Ecclesiasticus
Chapter 20
- 1
Better the complaint made than the grudge secretly nursed. When a man con-fesses his fault, do not cut him short in mid utterance.
- 2
Redress1 sought by violence no more content shall bring thee
- 3
than eunuch’s lust for maid.
- 4
Well it is to be reproved, and to confess thy fault, and be rid of all such guilt as thou hast incurred knowingly.
- 5
A man may be the wiser for remaining dumb, where the glib talker grows wearisome;
- 6
the silent man, has he nothing to say?
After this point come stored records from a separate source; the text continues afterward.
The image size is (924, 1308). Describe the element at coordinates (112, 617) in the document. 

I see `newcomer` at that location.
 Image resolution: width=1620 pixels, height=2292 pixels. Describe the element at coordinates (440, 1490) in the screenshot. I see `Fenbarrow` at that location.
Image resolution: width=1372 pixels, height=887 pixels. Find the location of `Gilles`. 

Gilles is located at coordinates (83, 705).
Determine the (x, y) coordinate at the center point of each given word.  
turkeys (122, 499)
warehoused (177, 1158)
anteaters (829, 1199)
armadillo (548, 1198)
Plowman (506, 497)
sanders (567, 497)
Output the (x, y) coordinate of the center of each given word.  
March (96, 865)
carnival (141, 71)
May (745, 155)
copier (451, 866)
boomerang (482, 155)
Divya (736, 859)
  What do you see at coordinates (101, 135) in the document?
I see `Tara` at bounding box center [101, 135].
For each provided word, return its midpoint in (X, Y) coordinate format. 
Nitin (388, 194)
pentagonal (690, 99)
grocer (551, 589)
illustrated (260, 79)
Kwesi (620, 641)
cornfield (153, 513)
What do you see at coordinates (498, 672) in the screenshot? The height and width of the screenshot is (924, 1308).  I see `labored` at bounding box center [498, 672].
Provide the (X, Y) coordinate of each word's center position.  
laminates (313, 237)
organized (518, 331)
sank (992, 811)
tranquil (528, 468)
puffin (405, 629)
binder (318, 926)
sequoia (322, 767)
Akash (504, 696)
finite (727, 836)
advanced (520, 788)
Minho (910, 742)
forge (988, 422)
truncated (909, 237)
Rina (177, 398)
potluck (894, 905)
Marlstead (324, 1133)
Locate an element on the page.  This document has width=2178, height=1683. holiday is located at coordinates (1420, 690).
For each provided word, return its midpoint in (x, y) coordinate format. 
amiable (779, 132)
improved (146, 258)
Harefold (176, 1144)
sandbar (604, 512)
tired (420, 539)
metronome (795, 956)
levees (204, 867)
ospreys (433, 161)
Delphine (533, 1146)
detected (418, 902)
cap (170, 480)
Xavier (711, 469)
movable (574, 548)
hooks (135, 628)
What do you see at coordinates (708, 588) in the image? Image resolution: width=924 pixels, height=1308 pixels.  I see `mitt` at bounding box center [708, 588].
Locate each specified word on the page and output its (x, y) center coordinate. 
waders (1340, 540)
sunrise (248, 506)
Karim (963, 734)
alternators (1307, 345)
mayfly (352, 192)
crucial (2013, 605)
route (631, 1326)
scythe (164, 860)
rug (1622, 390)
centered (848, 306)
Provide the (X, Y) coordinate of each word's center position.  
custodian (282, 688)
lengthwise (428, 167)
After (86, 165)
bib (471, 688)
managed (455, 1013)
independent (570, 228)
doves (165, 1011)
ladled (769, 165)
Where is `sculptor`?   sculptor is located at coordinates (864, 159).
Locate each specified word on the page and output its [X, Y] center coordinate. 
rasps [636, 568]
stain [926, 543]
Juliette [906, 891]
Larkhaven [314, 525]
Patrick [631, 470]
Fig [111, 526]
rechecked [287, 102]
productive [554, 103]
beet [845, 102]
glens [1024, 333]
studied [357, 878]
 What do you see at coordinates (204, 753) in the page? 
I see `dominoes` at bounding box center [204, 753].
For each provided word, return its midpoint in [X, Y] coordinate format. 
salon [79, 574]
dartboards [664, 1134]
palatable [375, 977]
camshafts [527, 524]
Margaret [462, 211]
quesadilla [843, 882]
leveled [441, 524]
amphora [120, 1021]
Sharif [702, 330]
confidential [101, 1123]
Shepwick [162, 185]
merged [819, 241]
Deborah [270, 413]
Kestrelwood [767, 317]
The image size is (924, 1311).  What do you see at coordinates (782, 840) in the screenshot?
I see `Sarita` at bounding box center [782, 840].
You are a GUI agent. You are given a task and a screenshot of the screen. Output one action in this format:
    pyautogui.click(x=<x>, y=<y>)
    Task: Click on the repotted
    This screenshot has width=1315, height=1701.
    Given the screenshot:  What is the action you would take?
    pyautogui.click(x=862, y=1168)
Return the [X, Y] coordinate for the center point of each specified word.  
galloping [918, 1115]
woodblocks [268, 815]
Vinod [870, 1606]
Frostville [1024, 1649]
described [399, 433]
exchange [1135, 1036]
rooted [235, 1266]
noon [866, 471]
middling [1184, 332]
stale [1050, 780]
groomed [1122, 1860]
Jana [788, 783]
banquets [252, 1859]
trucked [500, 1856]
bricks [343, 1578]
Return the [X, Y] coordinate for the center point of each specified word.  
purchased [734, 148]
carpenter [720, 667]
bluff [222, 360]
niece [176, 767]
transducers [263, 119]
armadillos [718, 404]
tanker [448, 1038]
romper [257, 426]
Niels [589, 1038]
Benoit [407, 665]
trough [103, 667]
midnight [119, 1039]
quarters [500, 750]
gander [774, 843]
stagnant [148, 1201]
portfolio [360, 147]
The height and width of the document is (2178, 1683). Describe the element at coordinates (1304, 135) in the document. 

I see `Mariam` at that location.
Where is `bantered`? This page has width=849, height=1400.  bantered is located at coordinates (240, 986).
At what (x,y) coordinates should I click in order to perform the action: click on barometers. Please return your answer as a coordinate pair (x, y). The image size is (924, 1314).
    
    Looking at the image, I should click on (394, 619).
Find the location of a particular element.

Or is he waiting for the right time to say it?
- 7
Wisdom keeps its utterance in reserve, where the fool’s vanity cannot wait.
- 8
The babbler cuts his own throat; claim more than thy right, and all men are thy enemies.
- 9
For a mind ill trained, success is failure, winning is losing.
- 10
Gift given may bring thee nothing in return, or twice its worth.
- 11
Honour achieved may belittle a man, and modesty bring him renown.
- 12
What use to make a good bargain, if thou must pay for it sevenfold?
- 13
Word of wise man endears him; the fool spends his favours in vain.
- 14
Little will the fool’s gift profit thee; seven times magnified is all he sees.
- 15
The paltrier the gift, the longer the admonitions that go with it, and every word of his an incitement to anger.
- 16
Out upon the man who lends today, and will have the loan restored to-morrow!
- 17
The fool has no friends, nor can win love by all his favours;
- 18
they are but parasites that eat at his table; loud and long they will laugh over him;
- 19
so injudiciously he bestows gifts worth having, and gifts nothing worth.
- 20
Slip of a liar’s tongue is like slip from roof to ground; a villain’s end is not long a-coming.
- 21
An ungracious man is no more regarded, than some idle tale that is ever on the lips of the ill-bred.
- 22
No weighty saying but offends in a fool’s mouth; sure it is that he will bring it out unseasonably.
- 23
Some avoid wrong only because they lack the means to do it; idle they remain, yet rest they cannot.
- 24
Some for very shame have courted their own ruin, resolved, though that opinion were worthless enough, to sacrifice themselves for another’s good opinion.
- 25
Some, too, for shame, make their friends high-sounding promises, and thereby gain nothing, but lose a friend.
- 26
A lie is a foul blot upon a man’s name, yet nothing so frequent on ill-guarded lips.
- 27
Worse than a thief is one who is ever lying, and to no better end may he look forward.
- 28
He lives without honour that lies without scruple, and shame is at his side continually.
- 29
The wise word brings a man to honour; prudence will endear thee to the great.
- 30
Till ground, and fill barn; live uprightly, and attain honour; win prince, and escape harm.
- 31
Hospitality here, a gift there, how they blind the eyes of justice! No better gag to silence reproof.
- 32
Wisdom hidden is wasted, is treasure that never sees the light of day;
- 33
silence is rightly used when it masks folly, not when it is the grave of wisdom.